▶ Required action
No picture should appear in the copy. Transcribe exactly, and only, the lines from the one with "Given: Open the 页面布局 ribbon tab" through the last line of the data below.

== Information given ==

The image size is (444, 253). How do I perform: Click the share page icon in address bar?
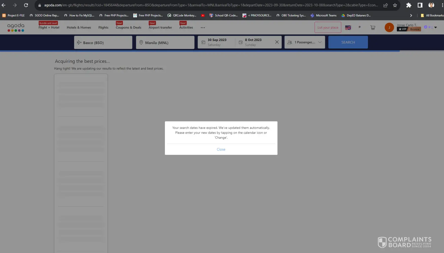tap(385, 5)
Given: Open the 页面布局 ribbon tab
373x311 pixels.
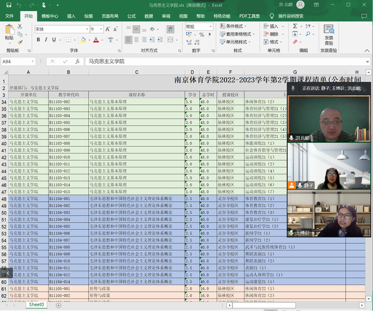Looking at the screenshot, I should coord(110,16).
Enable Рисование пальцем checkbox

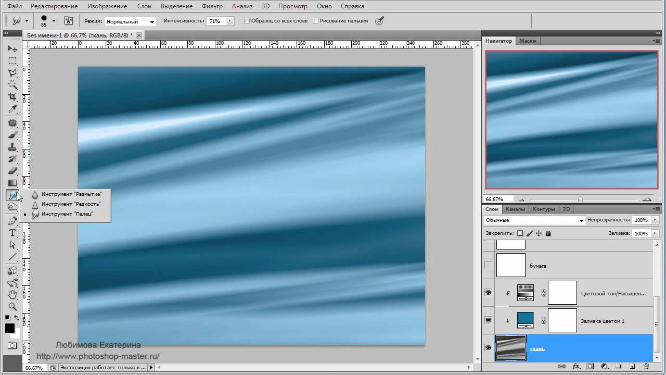pyautogui.click(x=315, y=21)
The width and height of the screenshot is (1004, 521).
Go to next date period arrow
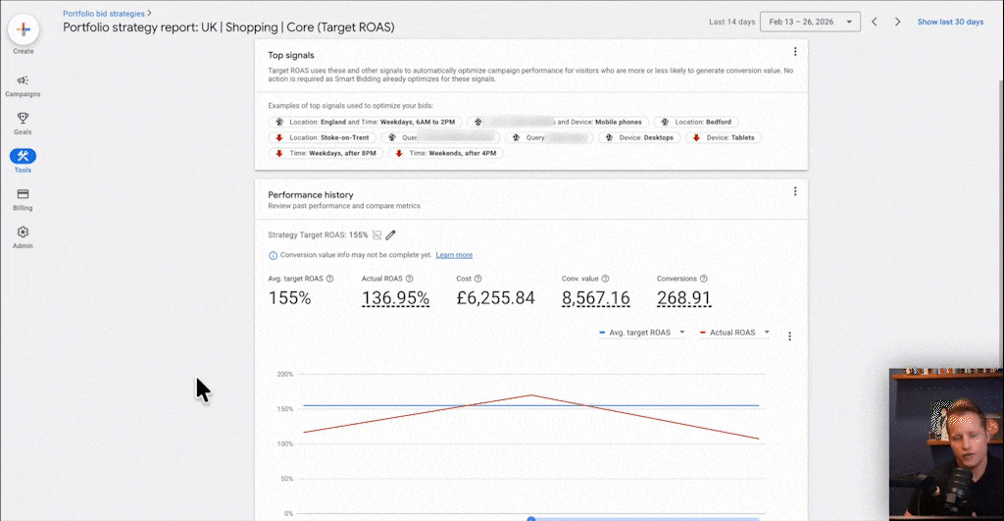click(897, 22)
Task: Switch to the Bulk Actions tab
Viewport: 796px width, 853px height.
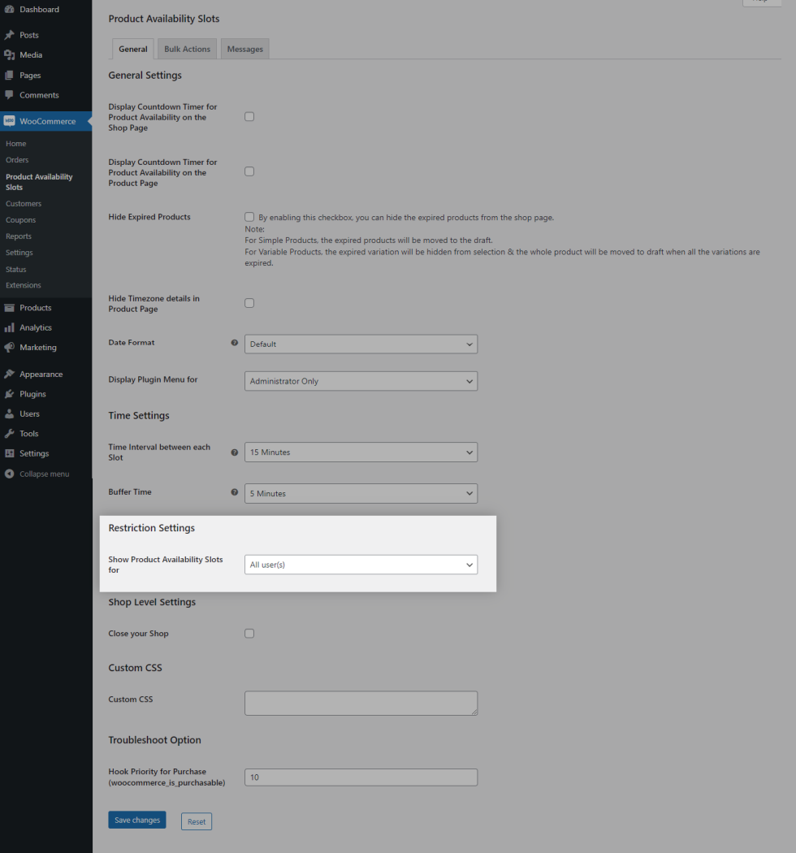Action: tap(187, 50)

===

▶ Task output
Given: Open the 页面布局 ribbon tab
373x311 pixels.
Looking at the screenshot, I should coord(110,16).
Enable Рисование пальцем checkbox

pyautogui.click(x=315, y=21)
The width and height of the screenshot is (1004, 521).
Go to next date period arrow
click(897, 22)
Task: Switch to the Bulk Actions tab
Viewport: 796px width, 853px height.
Action: tap(187, 50)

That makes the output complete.